** Required action **
With pictures left out, set down exactly the lines that begin at the one containing "This screenshot has height=289, width=867." and end with the last line of the entries below.
☆ ☆ ☆
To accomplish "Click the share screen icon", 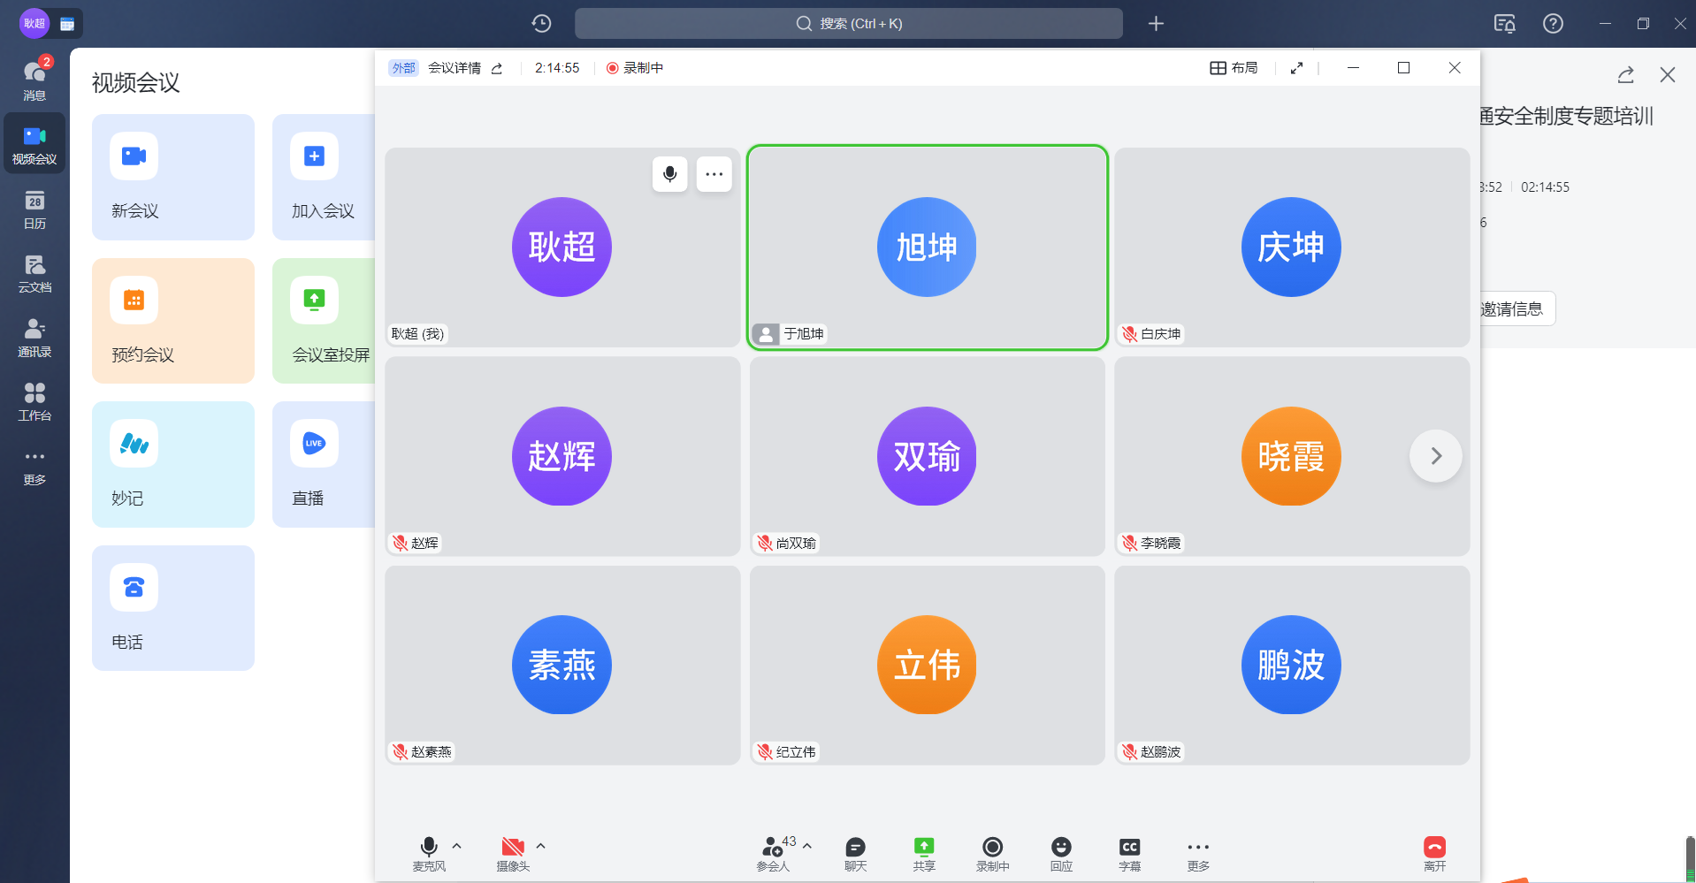I will (923, 853).
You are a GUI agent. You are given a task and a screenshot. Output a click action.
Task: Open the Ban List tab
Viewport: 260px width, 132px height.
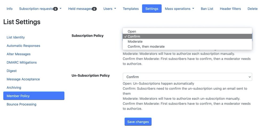pos(207,9)
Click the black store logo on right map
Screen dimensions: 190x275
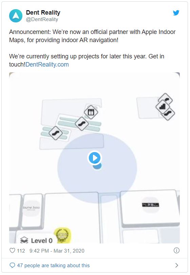[x=150, y=205]
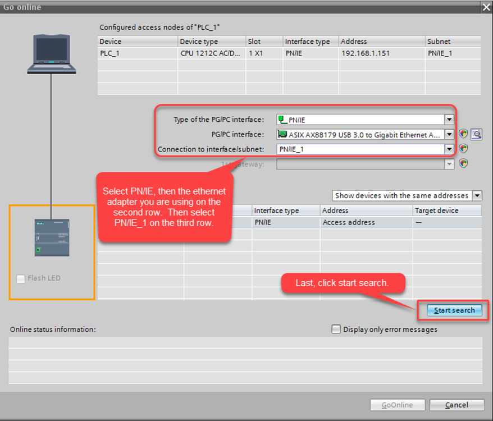
Task: Check Display only error messages
Action: tap(336, 330)
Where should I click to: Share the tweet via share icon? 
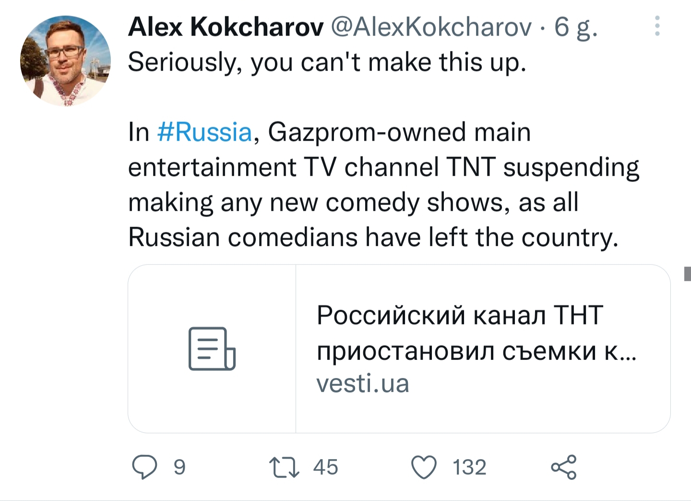[x=564, y=467]
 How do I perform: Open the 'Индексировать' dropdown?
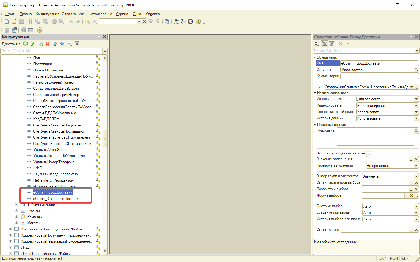pos(416,106)
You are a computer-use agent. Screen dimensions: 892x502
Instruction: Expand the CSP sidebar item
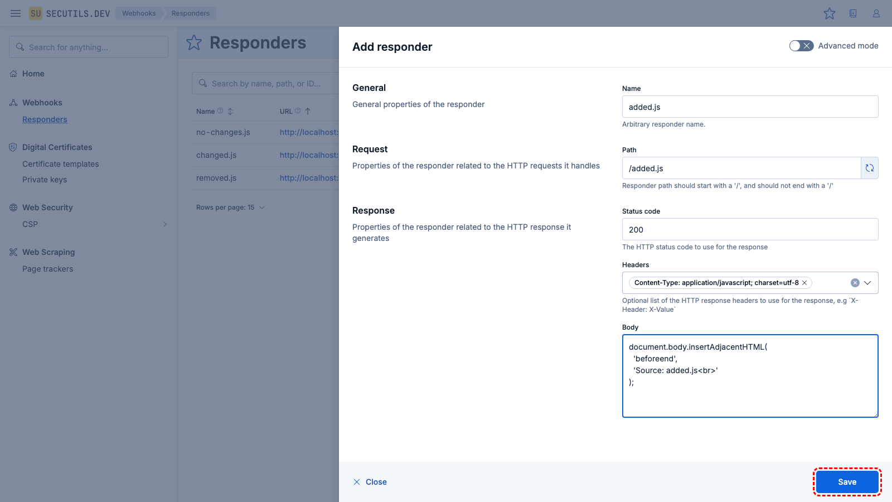click(x=164, y=224)
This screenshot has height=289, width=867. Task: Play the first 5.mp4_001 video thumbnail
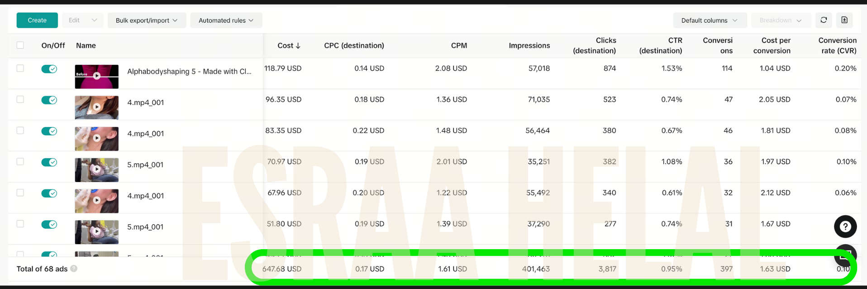click(96, 169)
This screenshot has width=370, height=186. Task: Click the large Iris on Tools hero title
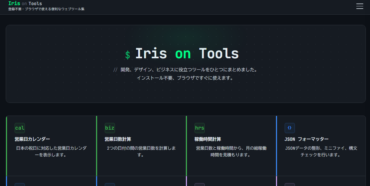(x=187, y=53)
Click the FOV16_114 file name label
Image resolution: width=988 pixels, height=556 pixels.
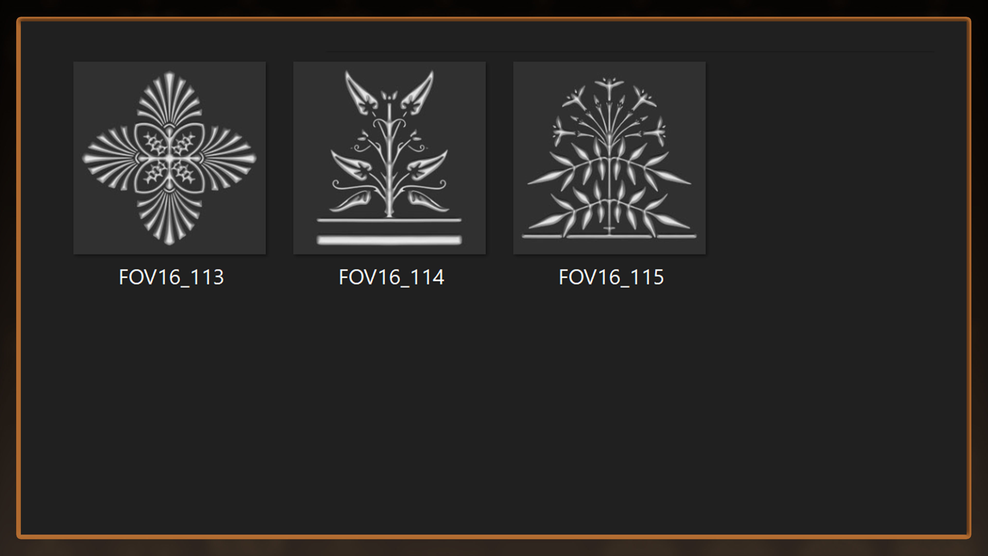coord(391,277)
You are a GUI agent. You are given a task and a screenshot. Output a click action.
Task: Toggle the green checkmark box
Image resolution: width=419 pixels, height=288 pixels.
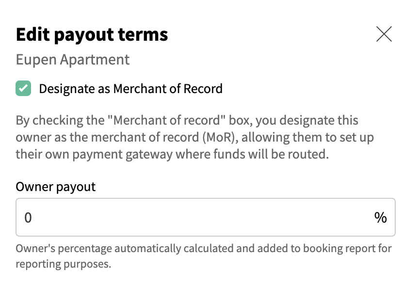pos(23,89)
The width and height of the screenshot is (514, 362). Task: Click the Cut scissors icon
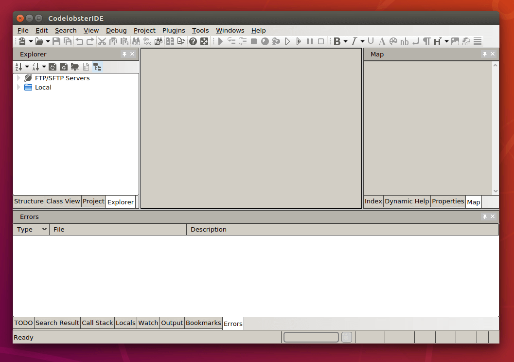(102, 41)
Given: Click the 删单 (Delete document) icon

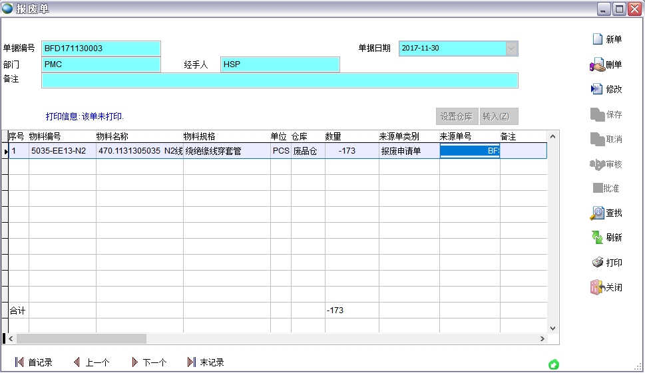Looking at the screenshot, I should (x=597, y=64).
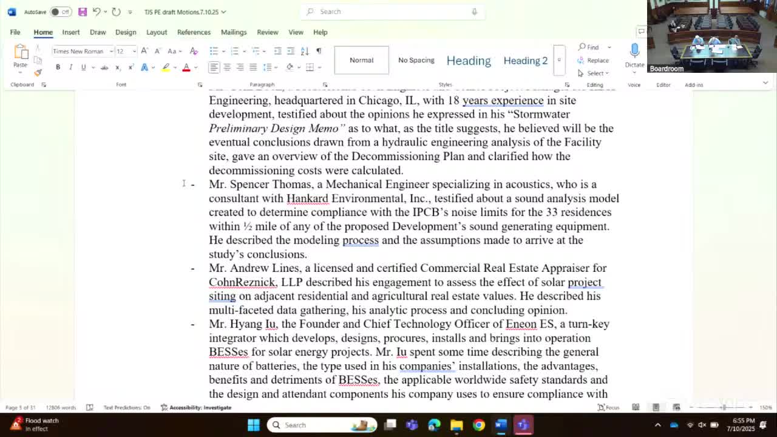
☆ ☆ ☆
** Task solution **
This screenshot has height=289, width=867. Task: Play the first 5.mp4_001 video thumbnail
click(96, 169)
This screenshot has width=370, height=186. Task: Click the large Iris on Tools hero title
(x=187, y=53)
Click the FOV16_114 file name label
Image resolution: width=988 pixels, height=556 pixels.
coord(391,277)
You are a GUI agent. You are given a task and a screenshot. Output a click action.
Task: Toggle the green checkmark box
Image resolution: width=419 pixels, height=288 pixels.
pos(23,89)
The width and height of the screenshot is (514, 362). Task: Click the Cut scissors icon
(102, 41)
Given: Click the 删单 (Delete document) icon

Looking at the screenshot, I should (x=597, y=64).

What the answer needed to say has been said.